(What this task involves) Write out the records again, swapping "calendar icon" for "date picker icon" and leaving everything else unchanged.

^^^^^^^^

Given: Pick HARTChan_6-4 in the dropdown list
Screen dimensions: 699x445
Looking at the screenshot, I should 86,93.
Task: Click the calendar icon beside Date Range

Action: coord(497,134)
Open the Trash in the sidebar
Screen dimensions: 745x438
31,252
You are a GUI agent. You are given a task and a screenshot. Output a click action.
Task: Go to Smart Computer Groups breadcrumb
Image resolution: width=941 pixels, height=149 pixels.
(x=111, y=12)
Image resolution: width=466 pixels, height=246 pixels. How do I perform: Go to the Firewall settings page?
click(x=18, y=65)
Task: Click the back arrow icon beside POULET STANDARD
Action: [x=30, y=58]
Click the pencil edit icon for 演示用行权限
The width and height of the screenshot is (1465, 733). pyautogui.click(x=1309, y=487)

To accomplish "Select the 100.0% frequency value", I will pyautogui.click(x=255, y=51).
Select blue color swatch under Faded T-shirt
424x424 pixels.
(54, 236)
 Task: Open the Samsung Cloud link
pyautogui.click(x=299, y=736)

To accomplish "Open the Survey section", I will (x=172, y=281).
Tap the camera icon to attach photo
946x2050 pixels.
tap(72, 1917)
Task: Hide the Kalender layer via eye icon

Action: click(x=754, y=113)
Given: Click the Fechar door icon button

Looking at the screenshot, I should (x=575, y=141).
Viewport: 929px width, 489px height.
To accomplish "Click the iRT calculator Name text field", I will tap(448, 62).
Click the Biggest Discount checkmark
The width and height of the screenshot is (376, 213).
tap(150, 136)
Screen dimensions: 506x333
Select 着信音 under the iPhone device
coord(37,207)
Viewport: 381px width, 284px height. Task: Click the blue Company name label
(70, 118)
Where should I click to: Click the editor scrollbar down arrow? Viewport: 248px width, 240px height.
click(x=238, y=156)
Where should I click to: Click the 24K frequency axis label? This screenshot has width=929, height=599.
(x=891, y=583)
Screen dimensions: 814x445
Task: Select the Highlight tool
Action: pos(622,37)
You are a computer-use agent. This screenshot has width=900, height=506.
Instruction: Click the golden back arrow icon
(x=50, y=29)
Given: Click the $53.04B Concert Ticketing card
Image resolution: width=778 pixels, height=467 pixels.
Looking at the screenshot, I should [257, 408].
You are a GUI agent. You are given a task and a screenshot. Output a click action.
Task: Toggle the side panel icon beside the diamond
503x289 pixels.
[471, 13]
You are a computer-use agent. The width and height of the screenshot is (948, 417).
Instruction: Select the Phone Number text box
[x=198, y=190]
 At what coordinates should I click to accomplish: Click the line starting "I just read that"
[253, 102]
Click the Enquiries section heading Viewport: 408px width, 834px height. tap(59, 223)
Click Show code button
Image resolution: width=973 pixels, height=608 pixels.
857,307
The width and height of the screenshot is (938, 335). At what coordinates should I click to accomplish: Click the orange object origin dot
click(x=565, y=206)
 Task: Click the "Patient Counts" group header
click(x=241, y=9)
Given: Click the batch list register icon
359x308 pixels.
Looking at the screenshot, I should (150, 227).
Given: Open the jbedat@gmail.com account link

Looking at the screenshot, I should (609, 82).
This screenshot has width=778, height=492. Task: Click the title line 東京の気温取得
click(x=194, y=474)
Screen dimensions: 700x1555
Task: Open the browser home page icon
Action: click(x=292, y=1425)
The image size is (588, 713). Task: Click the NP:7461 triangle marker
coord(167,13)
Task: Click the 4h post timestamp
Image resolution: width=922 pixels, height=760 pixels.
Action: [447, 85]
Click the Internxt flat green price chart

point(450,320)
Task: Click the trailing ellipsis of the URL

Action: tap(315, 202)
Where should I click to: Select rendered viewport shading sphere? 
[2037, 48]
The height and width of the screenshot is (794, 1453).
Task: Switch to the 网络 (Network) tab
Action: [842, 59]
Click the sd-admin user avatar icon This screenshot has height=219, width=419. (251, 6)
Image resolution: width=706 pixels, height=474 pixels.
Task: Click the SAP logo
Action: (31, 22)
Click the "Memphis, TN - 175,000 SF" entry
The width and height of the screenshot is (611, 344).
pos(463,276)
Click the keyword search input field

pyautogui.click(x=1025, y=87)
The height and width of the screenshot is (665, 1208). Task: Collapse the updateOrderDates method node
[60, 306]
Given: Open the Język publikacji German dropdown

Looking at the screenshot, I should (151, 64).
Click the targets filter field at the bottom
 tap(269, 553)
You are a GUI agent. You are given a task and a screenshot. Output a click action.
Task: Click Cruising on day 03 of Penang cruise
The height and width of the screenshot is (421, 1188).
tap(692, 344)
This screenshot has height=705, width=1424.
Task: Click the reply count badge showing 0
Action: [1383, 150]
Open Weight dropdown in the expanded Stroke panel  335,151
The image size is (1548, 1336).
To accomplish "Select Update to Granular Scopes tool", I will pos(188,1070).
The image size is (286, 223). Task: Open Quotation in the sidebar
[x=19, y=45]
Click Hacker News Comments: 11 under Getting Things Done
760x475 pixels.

^^^^^^^^

(Response to the task)
Given: Pick HARTChan_6-4 in the dropdown list
Screen dimensions: 699x445
Looking at the screenshot, I should 86,93.
Task: Click the date picker icon beside Date Range

Action: coord(497,134)
Open the Trash in the sidebar
Screen dimensions: 745x438
31,252
You are a GUI agent. You are given a task and a screenshot. Output a click action.
Task: Go to Smart Computer Groups breadcrumb
Image resolution: width=941 pixels, height=149 pixels.
(x=111, y=12)
Image resolution: width=466 pixels, height=246 pixels. How do I perform: Go to the Firewall settings page?
click(x=18, y=65)
Task: Click the back arrow icon beside POULET STANDARD
Action: [x=30, y=58]
Click the pencil edit icon for 演示用行权限
The width and height of the screenshot is (1465, 733). pyautogui.click(x=1309, y=487)

To accomplish "Select the 100.0% frequency value", I will pyautogui.click(x=255, y=51).
Select blue color swatch under Faded T-shirt
424x424 pixels.
(54, 236)
 Task: Open the Samsung Cloud link
pyautogui.click(x=299, y=736)

To accomplish "Open the Survey section", I will (x=172, y=281).
Tap the camera icon to attach photo
946x2050 pixels.
tap(72, 1917)
Task: Hide the Kalender layer via eye icon

Action: click(x=754, y=113)
Given: Click the Fechar door icon button

Looking at the screenshot, I should (x=575, y=141).
Viewport: 929px width, 489px height.
To accomplish "Click the iRT calculator Name text field", I will tap(448, 62).
Click the Biggest Discount checkmark
The width and height of the screenshot is (376, 213).
tap(150, 136)
Screen dimensions: 506x333
Select 着信音 under the iPhone device
coord(37,207)
Viewport: 381px width, 284px height. Task: Click the blue Company name label
(70, 118)
Where should I click to: Click the editor scrollbar down arrow? Viewport: 248px width, 240px height.
click(x=238, y=156)
Where should I click to: Click the 24K frequency axis label? This screenshot has width=929, height=599.
(x=891, y=583)
Screen dimensions: 814x445
Task: Select the Highlight tool
Action: pos(622,37)
You are a computer-use agent. This screenshot has width=900, height=506.
Instruction: Click the golden back arrow icon
(x=50, y=29)
Given: Click the $53.04B Concert Ticketing card
Image resolution: width=778 pixels, height=467 pixels.
Looking at the screenshot, I should [257, 408].
You are a GUI agent. You are given a task and a screenshot. Output a click action.
Task: Toggle the side panel icon beside the diamond
503x289 pixels.
[471, 13]
You are a computer-use agent. The width and height of the screenshot is (948, 417).
Instruction: Select the Phone Number text box
[x=198, y=190]
 At what coordinates should I click to accomplish: Click the line starting "I just read that"
[253, 102]
Click the Enquiries section heading Viewport: 408px width, 834px height. tap(59, 223)
Click Show code button
Image resolution: width=973 pixels, height=608 pixels.
857,307
The width and height of the screenshot is (938, 335). At what coordinates should I click to accomplish: Click the orange object origin dot
click(x=565, y=206)
 Task: Click the "Patient Counts" group header
click(x=241, y=9)
Given: Click the batch list register icon
359x308 pixels.
Looking at the screenshot, I should (150, 227).
Given: Open the jbedat@gmail.com account link

Looking at the screenshot, I should (609, 82).
This screenshot has width=778, height=492. Task: Click the title line 東京の気温取得
click(x=194, y=474)
Screen dimensions: 700x1555
Task: Open the browser home page icon
Action: click(x=292, y=1425)
The image size is (588, 713). Task: Click the NP:7461 triangle marker
coord(167,13)
Task: Click the 4h post timestamp
Image resolution: width=922 pixels, height=760 pixels.
Action: [447, 85]
Click the Internxt flat green price chart

point(450,320)
Task: Click the trailing ellipsis of the URL

Action: tap(315, 202)
Where should I click to: Select rendered viewport shading sphere? 
[2037, 48]
The height and width of the screenshot is (794, 1453).
Task: Switch to the 网络 (Network) tab
Action: [842, 59]
Click the sd-admin user avatar icon This screenshot has height=219, width=419. (251, 6)
Image resolution: width=706 pixels, height=474 pixels.
Task: Click the SAP logo
Action: (31, 22)
Click the "Memphis, TN - 175,000 SF" entry
The width and height of the screenshot is (611, 344).
pos(463,276)
Click the keyword search input field

pyautogui.click(x=1025, y=87)
The height and width of the screenshot is (665, 1208). Task: Collapse the updateOrderDates method node
[60, 306]
Given: Open the Język publikacji German dropdown

Looking at the screenshot, I should (151, 64).
Click the targets filter field at the bottom
 tap(269, 553)
You are a GUI agent. You are given a task and a screenshot. Output a click action.
Task: Click Cruising on day 03 of Penang cruise
The height and width of the screenshot is (421, 1188).
tap(692, 344)
This screenshot has height=705, width=1424.
Task: Click the reply count badge showing 0
Action: [1383, 150]
Open Weight dropdown in the expanded Stroke panel  335,151
The image size is (1548, 1336).
To accomplish "Select Update to Granular Scopes tool", I will pos(188,1070).
The image size is (286, 223). Task: Open Quotation in the sidebar
[x=19, y=45]
Click Hacker News Comments: 11 under Getting Things Done
760x475 pixels.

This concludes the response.